Is Argentina heading towards a default? Abadi was emphatic: "If the parties do not immediately intervene with a mediator, default is almost inevitable."
Guillermo Mondino , founding partner and director of the Mogador Capital investment fund , “the offer failed because it was poorly structured. It was unilateral, without having carried out a negotiating process as usual in this type of circumstance. And it was without a clear framework of how Argentina is going to pay what it promises . " Regarding the upcoming negotiations, he highlighted the lack of confidence: “The bondholders have made suggestions in the past in various conversations. The Ministry of Economy violated the usual practices of confidentiality with the leaking of a document last week (all the participants had signed Non-Disclosure-Agreements) and I do not think that with that it has managed to generate trust between the parties. ”

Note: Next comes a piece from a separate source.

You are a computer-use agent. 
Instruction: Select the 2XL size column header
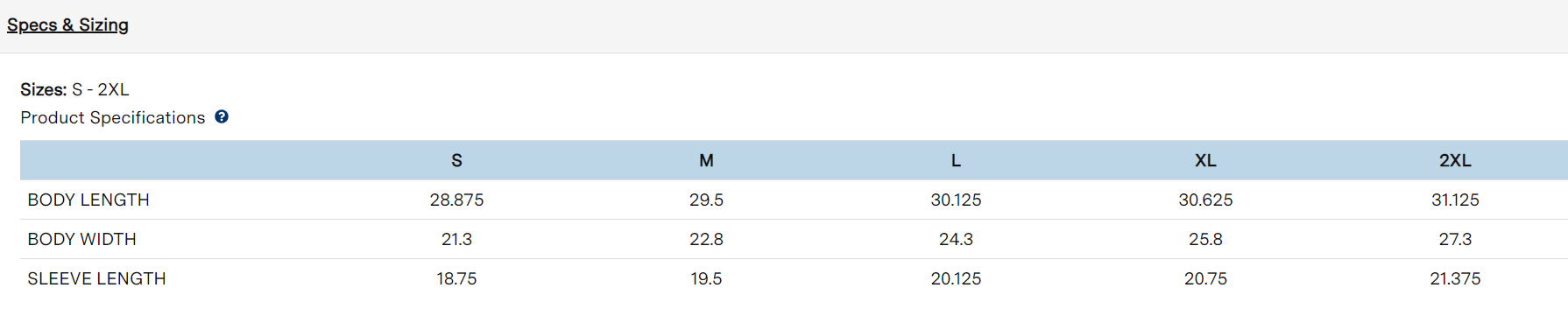(1455, 160)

Sebastián Vargas , strategist for Latin America at Barclays Investment Bank, told Clarín that “there are multiple ways to achieve acceptance of a proposal. But the issue of coupons is central: when they start to be paid and how high they are. When they begin to pay they depend on a reasonable discussion regarding the space that Argentina requires to stand up. We had thought of 2 years. If Argentina did not stand up in two years we have more important problems than debt. Discussion of the proper coupon level requires not to confuse coupons with returns. Mexico has coupons of 4% and grows less than 2% and nobody questions its sustainability. Bond yields or the cost of refinancing is what makes a country sustainable. You cannot pretend to have coupons smaller than those in Mexico overnight, it will take a few years of good work. ”

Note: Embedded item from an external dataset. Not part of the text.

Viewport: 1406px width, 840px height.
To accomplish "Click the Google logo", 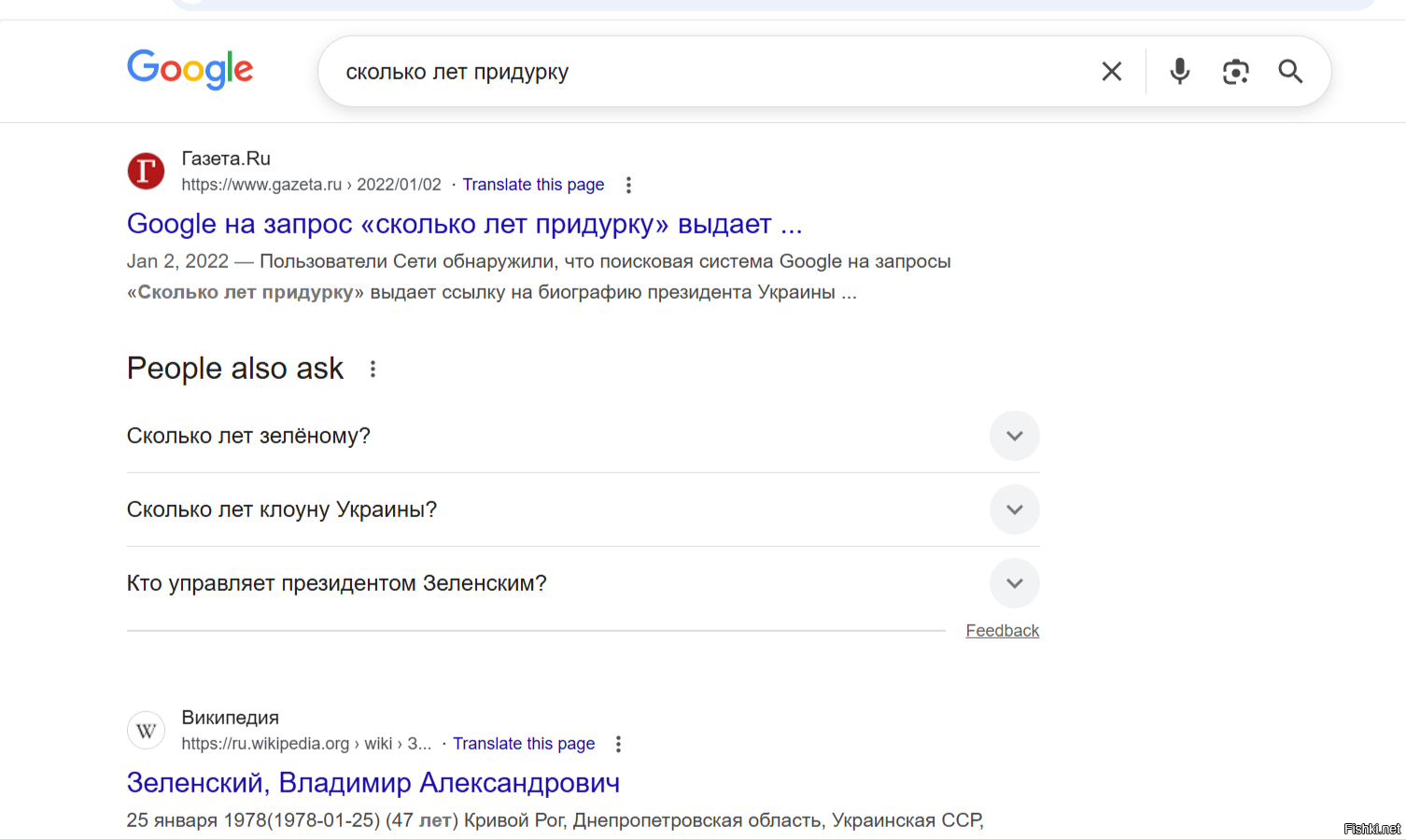I will (190, 70).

For the negotiation to prosper, according to Vargas, “the first thing that has to exist is the seriousness of the parties. You can't say "you can't pay" when you can pay, and you can't say "you can pay" when you can't pay. The second is that the interlocutors must be in a position to speak with the authority that when they say yes it is yes and when they say no it is no. And the interlocutors have to incorporate the costs of the results in the negotiation. For example, a Nobel Prize winner who gives his opinion from the comfort of his home abroad does not incorporate the costs of a president who has to govern a country . That is why when we approach default the market looks at the president and wonders if it really is what he wants to do. I think it is unlikely that there is no flexibility on both sides because it does not make any sense. "
For Vargas, “Argentina is unlikely to be heading for default. The striking thing is that it is possible ”.